Pandangan ini sebenarnya juga tidak dapat dikatakan baru sama sekali, karena ketika melihat berbagai brand-brand yang sudah mendunia, pendekatan ini sudah sejak lama digunakan. Hanya saja, barangkali masih sedikit sekali di negeri ini memahami atau sekedar belum mampu mengejawantahkannya ke dalam ranah praktis. Dan melihat kembali ke tahun 2018, pandangan ini masih sangat relevan. Tantangan saya dan tim tidak lagi hanya berpusat pada pembangunan strategi brand, melainkan mengedepankan proses pemahaman klien terhadap brand dan branding yang selama ini menjadi akar persoalan kegagalan atau ketidakoptimalan pembangunan brand yang dijalankan sebelumnya. Tidak hanya klien dalam negeri, salah satu klien saya yang bergerak di bidang trading bahan makanan organik di Jerman dan berusaha menguasai pasar di Kawasan Uni Eropa juga menghadapi tantangan serupa.
- Narasi dan Berkomunikasi
Seperti yang saya singgung pada bagian pertama, brand adalah sebuah cerita; brand adalah sebuah narasi yang kontinyu dan bertumbuh. Oleh karenanya, alih-alih mendikte target komunikan dengan pengertian, makna dan filosofi yang tidak ringan dari sebuah logo dan desain grafis, brand adalah tentang menarasikan subyek brand kepada target komunikannya. Karenanya pula, narasi membawa informasi-informasi yang berhubungan dengan “purpose” dan “benefits” bagi target komunikan; mengkomunikasikan motif, alasan serta direktori. Dan hal tersebut bisa disampaikan melalui banyak media salah satunya logo dan desain grafis serta media baru lainnya seperti media sosial.
Perilaku berkomunikasi yang berangkat dari pendefinisian subyek brand dan menarasikannya secara berkesinambungan, juga tidak terlepas dari kehadiran media baru dengan pendekatan komunikasi baru dan melahirkan kultur yang baru pula. Media-media baru seperti media sosial misalnya, menuntut perlakuan yang berbeda dibanding media-media konvensional. Televisi, radio dan iklan luar ruang yang dulunya sangat lekat dengan kerja-kerja kreatif komunikasi diperlakukan lebih menjadi placement informasi, publikasi dan sosialisasi. Sementara media baru membawa habit komunikasi yang harfiah; komunikasi human to human; user to user.
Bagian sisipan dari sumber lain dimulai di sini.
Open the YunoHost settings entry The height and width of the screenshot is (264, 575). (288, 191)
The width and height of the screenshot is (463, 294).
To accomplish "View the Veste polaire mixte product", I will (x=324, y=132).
Hal-hal inilah yang menjadi pokok pikiran saya dan tim dalam mengemban kepercayaan klien untuk mentransformasikan bisnis, insitusi maupun produk menjadi sebuah brand; menjadi subyek brand yang bercerita dan bertumbuh dalam kehidupan target komunikan dan target pasarnya. Harapannya, strategi pembangunan brand yang dirancang menjadi ruang komunikasi yang humanis.